» **GIVEN EXERCISE 1**: Please print the passage from the Gaggia Classic thread that begins at the words "I'm guessing that" and stops after the words "have a fiddle!".
» **GIVEN EXERCISE 2**: In the Gaggia Classic thread, what kind of water does the first poster say they always use?
» **GIVEN EXERCISE 3**: Extend the forum thread about the leaking Gaggia Classic steam valve from the point where it stops.

» **SOURCE EXCERPT**:
((

# Gaggia Classic - leaking steam valve?



## elgringo

Hi - new to the forum, but not to the world of coffee! I have an ageing Gaggia Classic that has reliably produced 1-2 shots a day (espresso only) for the last 7-8 years. I descale it regularly - normally every time I start a new bag of coffee, and always use filtered water, so it's lead a fairly sheltered life.

Anyway, after a few weeks away, I fire the machine up following my normal routine - once the thermostat clicks I pull some steam through then release water through the shower to accelerate the warmup - only today I got water dripping through the case above the steam wand when I turned the steam knob.

I'm guessing that this means the steam valve has died (I can still pull a shot). I've got hold of another machine for spares, but don't have any idea how these are put together, so before I break out the tools, does anyone have a step-by-step guide to disassemble/assemble the machine?

Cheers,

Ian


----------



## JohnnieWalker

I'd say just get in there and have a fiddle!

))

» **DATA ROWS**:
((

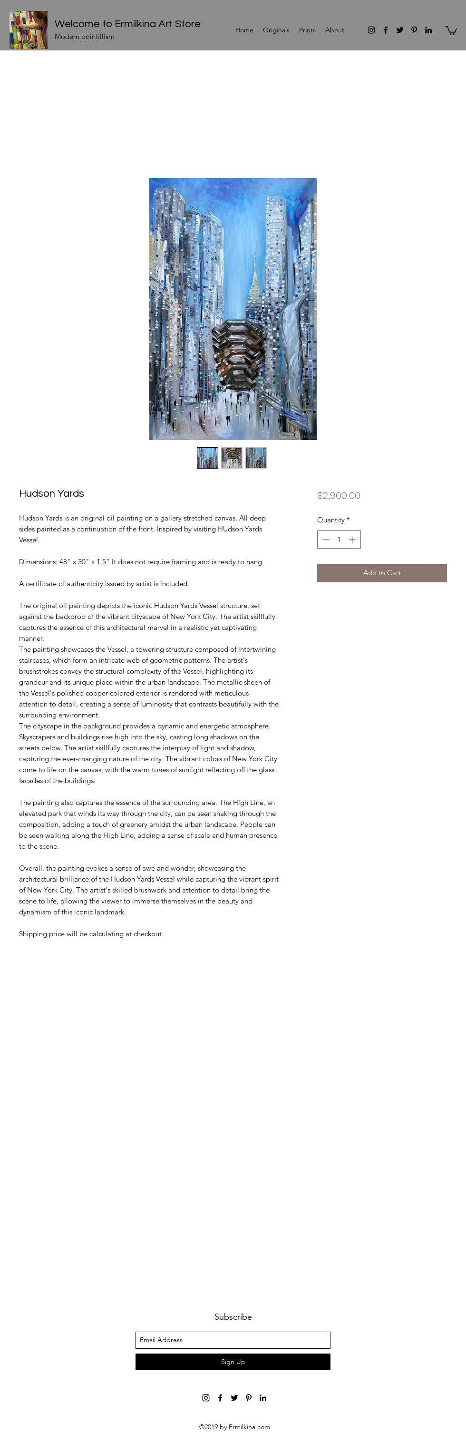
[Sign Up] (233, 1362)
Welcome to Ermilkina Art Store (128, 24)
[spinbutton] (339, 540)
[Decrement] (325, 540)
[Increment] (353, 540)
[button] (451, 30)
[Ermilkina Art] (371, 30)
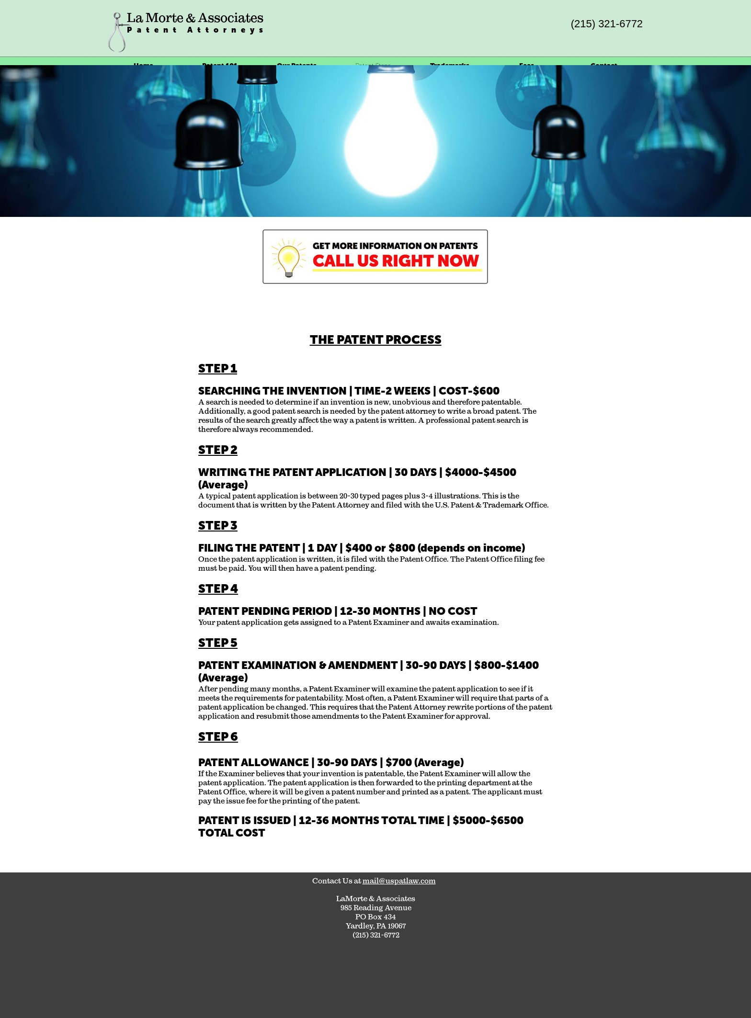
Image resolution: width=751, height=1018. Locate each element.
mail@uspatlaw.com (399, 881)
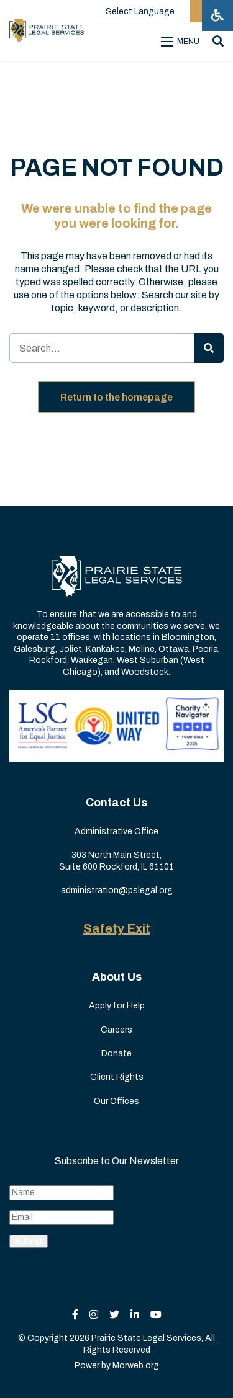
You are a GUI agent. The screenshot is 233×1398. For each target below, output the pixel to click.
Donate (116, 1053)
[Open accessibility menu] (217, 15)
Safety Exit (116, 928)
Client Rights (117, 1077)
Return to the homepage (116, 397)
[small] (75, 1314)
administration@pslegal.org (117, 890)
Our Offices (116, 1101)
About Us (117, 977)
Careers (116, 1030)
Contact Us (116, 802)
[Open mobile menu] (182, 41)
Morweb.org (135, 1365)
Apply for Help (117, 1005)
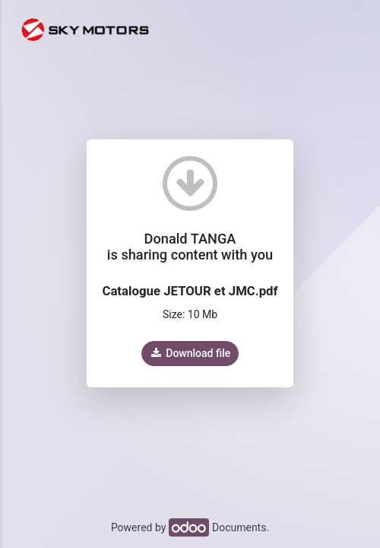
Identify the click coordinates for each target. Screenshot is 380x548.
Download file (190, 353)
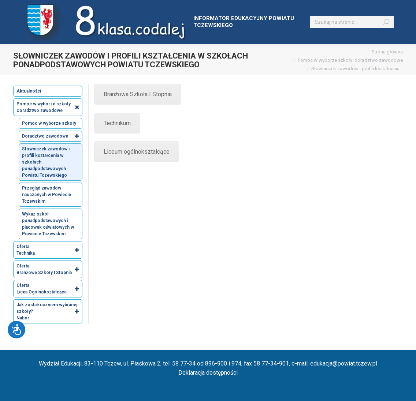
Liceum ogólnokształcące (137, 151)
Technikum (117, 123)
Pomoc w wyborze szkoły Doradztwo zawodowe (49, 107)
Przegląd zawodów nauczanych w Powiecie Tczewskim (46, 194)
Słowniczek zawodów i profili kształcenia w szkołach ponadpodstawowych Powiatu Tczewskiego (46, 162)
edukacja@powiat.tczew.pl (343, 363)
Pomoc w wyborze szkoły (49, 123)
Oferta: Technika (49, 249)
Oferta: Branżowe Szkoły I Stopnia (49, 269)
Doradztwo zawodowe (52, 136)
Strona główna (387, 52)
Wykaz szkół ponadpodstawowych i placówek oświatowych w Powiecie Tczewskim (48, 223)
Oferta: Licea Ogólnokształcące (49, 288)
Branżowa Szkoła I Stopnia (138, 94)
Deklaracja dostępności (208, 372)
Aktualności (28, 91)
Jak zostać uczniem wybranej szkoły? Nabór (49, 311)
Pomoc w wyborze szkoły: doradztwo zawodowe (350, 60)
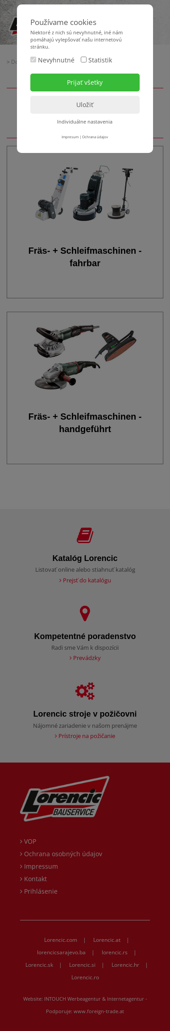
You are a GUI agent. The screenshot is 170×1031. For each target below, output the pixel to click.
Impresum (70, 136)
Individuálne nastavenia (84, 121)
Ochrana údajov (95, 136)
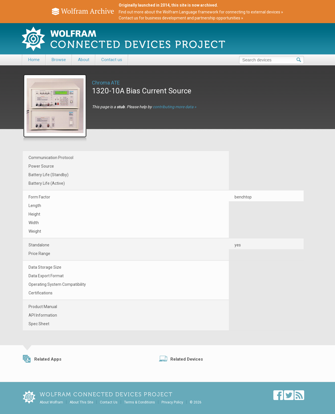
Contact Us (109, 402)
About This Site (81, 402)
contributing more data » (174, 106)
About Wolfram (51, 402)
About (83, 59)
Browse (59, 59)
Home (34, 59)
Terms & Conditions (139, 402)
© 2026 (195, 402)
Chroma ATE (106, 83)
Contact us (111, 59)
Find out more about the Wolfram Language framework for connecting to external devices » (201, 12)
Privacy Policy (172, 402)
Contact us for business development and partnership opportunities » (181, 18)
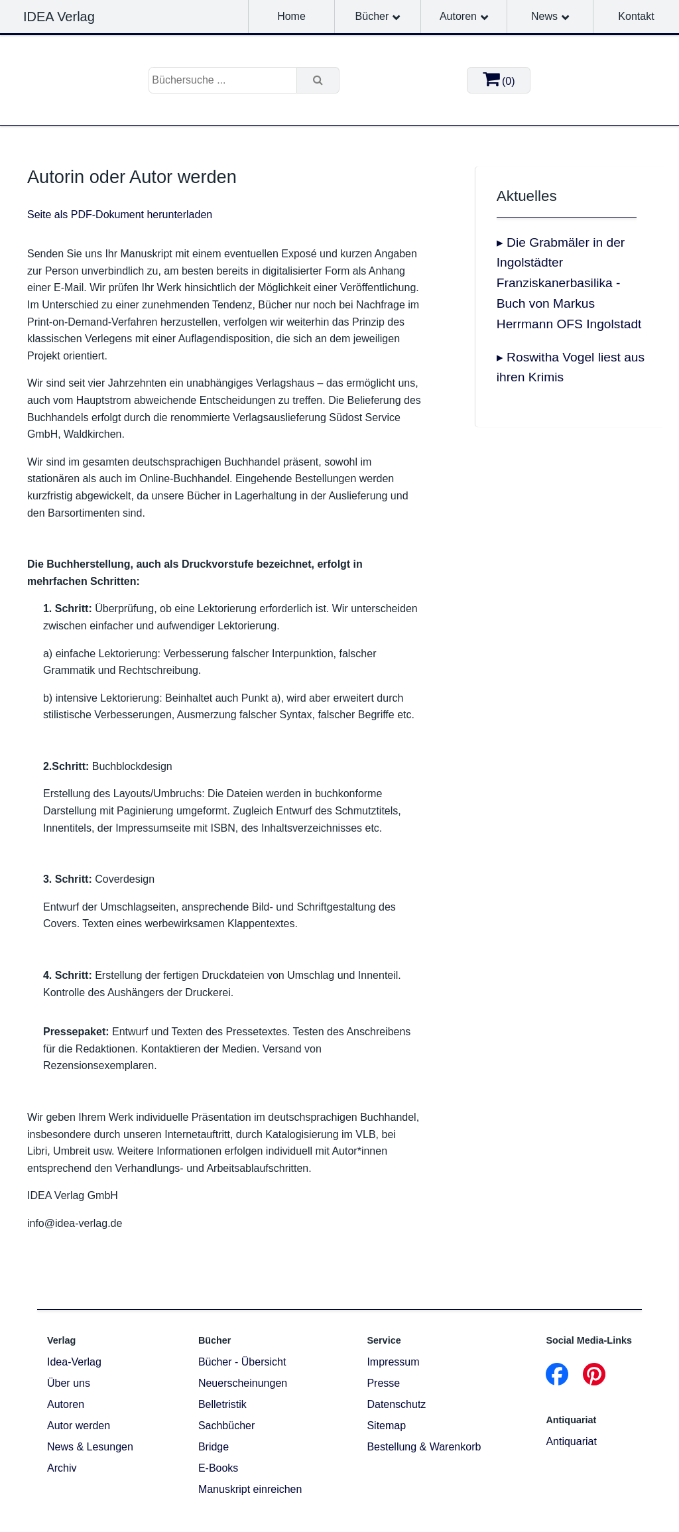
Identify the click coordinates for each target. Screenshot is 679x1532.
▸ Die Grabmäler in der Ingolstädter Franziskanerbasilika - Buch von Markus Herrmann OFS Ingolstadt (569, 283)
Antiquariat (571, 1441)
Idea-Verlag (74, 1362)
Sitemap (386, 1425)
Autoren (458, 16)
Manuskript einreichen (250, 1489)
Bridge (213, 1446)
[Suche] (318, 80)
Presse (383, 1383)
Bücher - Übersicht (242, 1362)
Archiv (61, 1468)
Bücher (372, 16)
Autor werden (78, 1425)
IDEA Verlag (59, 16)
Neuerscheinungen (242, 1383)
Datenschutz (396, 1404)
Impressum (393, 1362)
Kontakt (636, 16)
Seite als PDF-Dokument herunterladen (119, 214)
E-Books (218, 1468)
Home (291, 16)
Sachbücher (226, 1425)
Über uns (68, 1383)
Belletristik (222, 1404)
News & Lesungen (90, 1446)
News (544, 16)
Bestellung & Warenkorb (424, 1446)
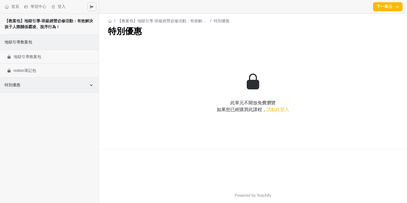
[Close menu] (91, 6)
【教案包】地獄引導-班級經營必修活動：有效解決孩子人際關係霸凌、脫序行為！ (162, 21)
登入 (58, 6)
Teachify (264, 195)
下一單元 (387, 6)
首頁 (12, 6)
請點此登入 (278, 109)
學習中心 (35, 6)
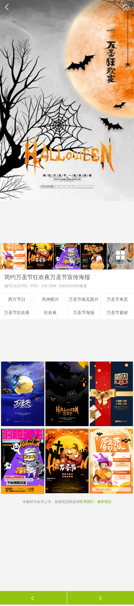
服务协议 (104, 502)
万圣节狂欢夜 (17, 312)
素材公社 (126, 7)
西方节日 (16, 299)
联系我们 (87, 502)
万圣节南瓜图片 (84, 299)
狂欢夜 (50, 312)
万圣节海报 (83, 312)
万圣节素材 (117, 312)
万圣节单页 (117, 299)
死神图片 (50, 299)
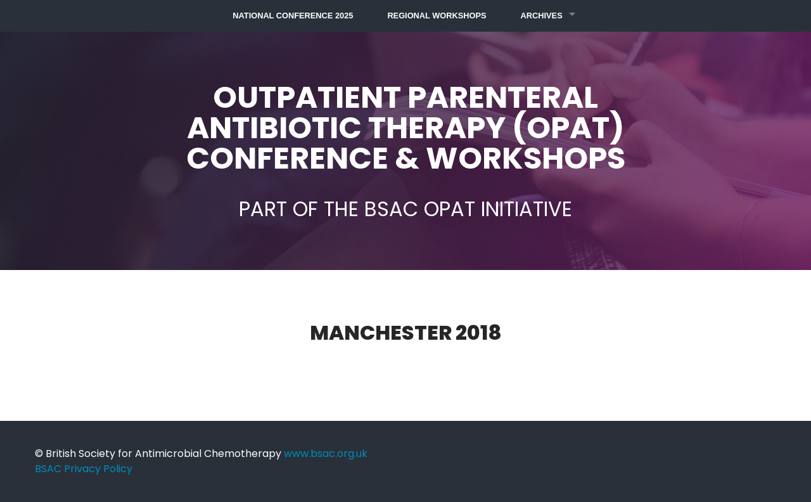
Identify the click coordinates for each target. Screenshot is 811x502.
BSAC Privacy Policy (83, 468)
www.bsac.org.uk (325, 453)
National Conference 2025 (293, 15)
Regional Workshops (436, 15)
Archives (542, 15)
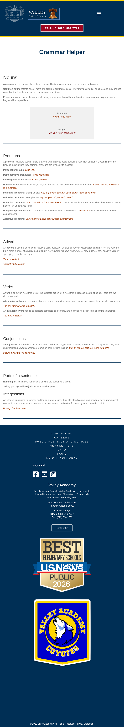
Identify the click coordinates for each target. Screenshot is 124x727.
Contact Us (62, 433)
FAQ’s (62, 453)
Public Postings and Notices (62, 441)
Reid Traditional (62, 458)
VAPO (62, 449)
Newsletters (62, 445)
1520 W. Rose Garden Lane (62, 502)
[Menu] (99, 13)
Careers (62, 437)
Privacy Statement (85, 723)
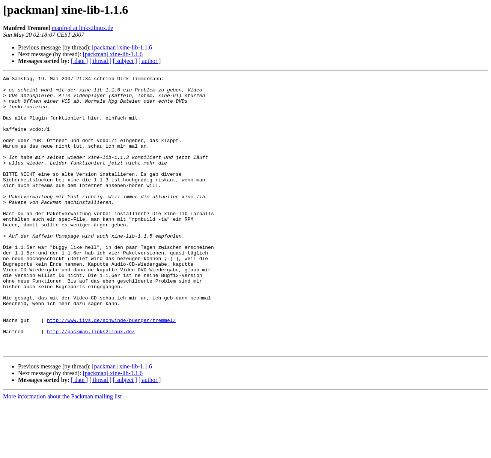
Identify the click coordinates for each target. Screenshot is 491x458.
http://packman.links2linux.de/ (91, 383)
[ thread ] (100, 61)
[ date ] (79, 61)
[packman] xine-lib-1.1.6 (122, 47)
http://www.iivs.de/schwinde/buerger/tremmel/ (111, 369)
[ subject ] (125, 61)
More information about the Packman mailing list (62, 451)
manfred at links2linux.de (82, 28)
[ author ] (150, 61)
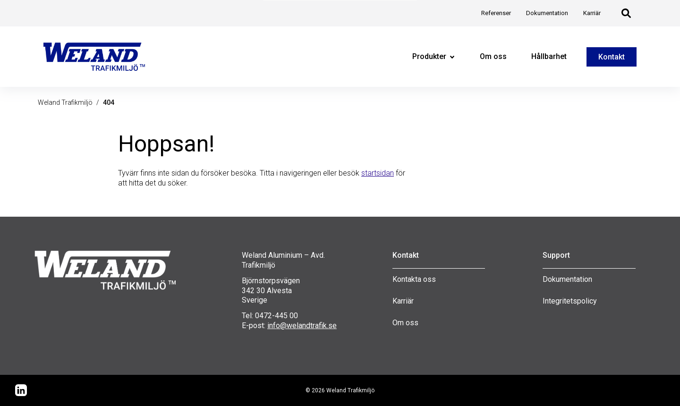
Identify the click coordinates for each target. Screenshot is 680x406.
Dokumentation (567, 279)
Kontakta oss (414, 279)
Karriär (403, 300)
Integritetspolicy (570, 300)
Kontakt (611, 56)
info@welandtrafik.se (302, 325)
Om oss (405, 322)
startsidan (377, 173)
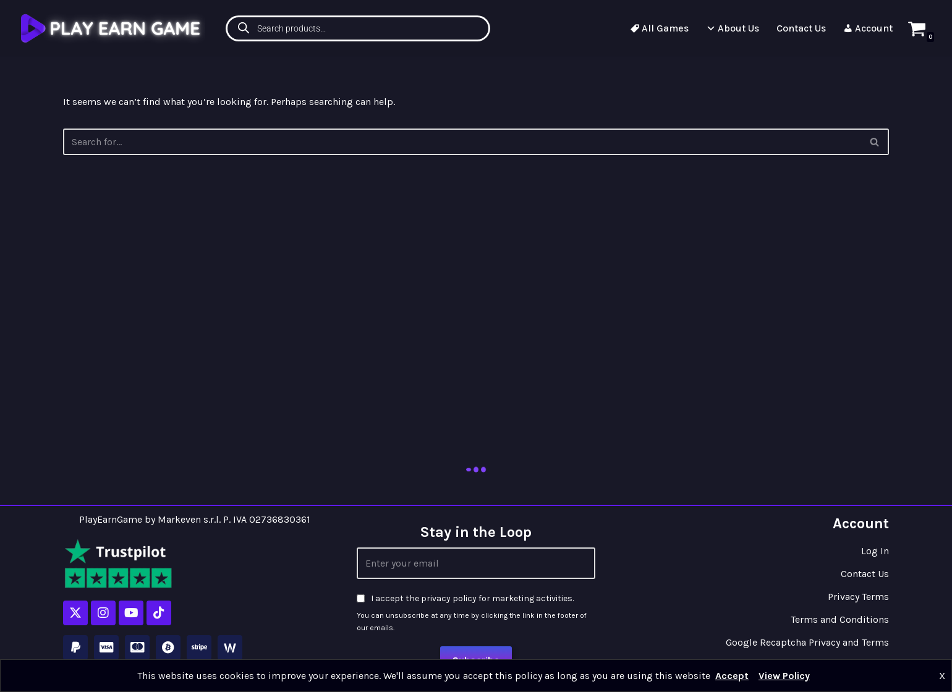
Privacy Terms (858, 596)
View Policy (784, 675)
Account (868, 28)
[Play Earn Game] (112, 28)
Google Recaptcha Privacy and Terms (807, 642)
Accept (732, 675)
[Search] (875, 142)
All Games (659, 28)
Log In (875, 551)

))

» **EXERCISE RESPONSE 1**:
I'm guessing that this means the steam valve has died (I can still pull a shot). I've got hold of another machine for spares, but don't have any idea how these are put together, so before I break out the tools, does anyone have a step-by-step guide to disassemble/assemble the machine?

Cheers,

Ian


----------



## JohnnieWalker

I'd say just get in there and have a fiddle!

» **EXERCISE RESPONSE 2**: Filtered water.

» **EXERCISE RESPONSE 3**:
I managed to sort a leaking boiler 'o' ring just by dismantling it and guesswork, I did take some pictures as I did it:






























---

I am here: http://maps.google.com/maps?ll=52.932652,-1.488694

Costa Coffee Beans, Ground Coffee & Syrups available at http://CostaShop.co.uk


----------



## elgringo

Cheers Johnnie - I'd come to the same conclusion, and have just opened her up. Before I perform a valve transplant, are there any gaskets or seals that I'll need to replace with new?


----------



## seeq

There is one between the boiler and steam valve you should replace (part number DM0041/081) I imagine it would come with the new valve. It's a really easy job. You will need to take the steam knob off (pull it) disconnect the pipe to the steam wand from the valve and then there is two Hex bolts right on the top of the boiler that you will need to undo. The valve may be a bit stuck over time so you will need to fiddle with it to get its free.


----------



## elgringo

Thanks seeq - I've also just found this parts diagram, although I can't seem to upload it to the wiki.


----------



## seeq

I have that diagram somewhere, the. Gaggia classic is surprisingly simple inside. It's worth while you have it open, to identify the parts you have and get to know the insides by looking around.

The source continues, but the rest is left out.